On Wed, Apr 18, 2018 at 10:45:48AM -0500, Josh Poimboeuf wrote:
> On Wed, Apr 18, 2018 at 06:54:38AM -0700, Matthew Wilcox wrote:
> > f81061192 <pte_clear.constprop.18>:
> > ...
> > ffffffff810611bf:       90                      nop
> > ffffffff810611c0 <perf_trace_x86_exceptions>:
> > 
> > I suspect an off-by-one error; you don't really mean to point to the
> > byte before perf_trace_x86_exception, you mean to point to byte 0 of
> > perf_trace_x86_exception.
> > 
> > I'm going to archive up this compilation in case there's anything useful
> > I can extract for you from it later.
> 
> Thanks for reporting this.  So there are really two issues:
> 
> 1) The question marks mean the ORC unwinder got confused (and had to
>    fall back to the crude "just print all text addresses on the stack").

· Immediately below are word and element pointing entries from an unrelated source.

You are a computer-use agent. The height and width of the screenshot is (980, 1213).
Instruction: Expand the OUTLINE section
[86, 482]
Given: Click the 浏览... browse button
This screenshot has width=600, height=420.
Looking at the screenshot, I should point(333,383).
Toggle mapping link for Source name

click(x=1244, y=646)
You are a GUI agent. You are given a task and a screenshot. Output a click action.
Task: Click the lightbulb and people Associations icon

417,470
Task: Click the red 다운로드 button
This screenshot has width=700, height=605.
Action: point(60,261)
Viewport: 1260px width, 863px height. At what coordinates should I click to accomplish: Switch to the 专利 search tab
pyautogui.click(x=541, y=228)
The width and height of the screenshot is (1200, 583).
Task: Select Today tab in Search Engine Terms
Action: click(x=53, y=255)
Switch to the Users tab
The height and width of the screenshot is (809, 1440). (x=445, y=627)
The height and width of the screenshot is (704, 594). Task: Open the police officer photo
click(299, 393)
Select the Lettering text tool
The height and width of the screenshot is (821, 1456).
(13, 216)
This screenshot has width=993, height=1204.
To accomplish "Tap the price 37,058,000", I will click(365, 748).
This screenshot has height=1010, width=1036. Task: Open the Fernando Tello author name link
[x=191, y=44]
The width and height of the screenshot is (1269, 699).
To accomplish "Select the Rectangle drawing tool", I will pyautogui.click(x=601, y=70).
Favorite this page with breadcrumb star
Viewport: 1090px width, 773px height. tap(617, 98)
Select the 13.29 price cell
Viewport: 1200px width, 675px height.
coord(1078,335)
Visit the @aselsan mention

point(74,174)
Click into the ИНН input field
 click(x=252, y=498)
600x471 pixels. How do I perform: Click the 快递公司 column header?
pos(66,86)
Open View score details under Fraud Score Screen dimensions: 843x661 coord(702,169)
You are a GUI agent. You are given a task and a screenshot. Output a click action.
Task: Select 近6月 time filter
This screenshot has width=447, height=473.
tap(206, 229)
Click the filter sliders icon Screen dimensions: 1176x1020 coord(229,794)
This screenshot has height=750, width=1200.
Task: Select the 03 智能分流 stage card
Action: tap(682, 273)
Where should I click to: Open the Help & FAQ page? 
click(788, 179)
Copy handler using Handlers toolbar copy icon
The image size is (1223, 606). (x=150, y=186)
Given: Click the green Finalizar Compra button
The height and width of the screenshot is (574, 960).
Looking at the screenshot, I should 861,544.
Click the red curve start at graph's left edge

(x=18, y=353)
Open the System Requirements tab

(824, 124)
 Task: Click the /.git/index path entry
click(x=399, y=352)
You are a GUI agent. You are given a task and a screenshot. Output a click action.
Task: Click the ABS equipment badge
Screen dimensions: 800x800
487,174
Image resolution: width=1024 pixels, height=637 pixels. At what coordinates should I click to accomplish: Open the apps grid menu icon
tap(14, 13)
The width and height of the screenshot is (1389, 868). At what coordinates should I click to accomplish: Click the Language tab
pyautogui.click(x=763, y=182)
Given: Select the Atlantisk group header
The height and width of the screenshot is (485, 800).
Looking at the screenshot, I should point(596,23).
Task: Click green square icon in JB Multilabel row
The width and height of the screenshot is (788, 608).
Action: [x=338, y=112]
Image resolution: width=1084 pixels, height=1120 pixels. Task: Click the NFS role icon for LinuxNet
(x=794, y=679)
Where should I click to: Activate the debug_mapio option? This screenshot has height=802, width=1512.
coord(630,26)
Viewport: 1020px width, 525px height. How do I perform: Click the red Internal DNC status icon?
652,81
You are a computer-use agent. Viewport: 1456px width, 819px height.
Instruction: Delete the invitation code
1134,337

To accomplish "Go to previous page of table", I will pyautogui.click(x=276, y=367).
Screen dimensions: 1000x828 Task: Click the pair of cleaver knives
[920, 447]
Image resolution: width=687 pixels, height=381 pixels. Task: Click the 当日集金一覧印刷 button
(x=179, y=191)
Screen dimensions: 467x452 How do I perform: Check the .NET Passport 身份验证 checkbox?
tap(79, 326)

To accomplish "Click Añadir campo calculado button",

>    This is the real issue.
> 
> 2) As you found, what should be "perf_trace_x86_exceptions+0x0" is
>    actually printed as "pte_clear.constprop.18+0x2e".  I don't think
>    this is fixable, because this is printed by the oops fallback code
>    which just blindly prints out all the text addresses it finds on the
>    stack when the unwinder fails.  It can't know whether the address was
>    a call return address (the usual case) or was something else (in this
>    case I suspect it's just a function pointer which just happens to be
>    on the stack), so it assumes the former, and prints it accordingly.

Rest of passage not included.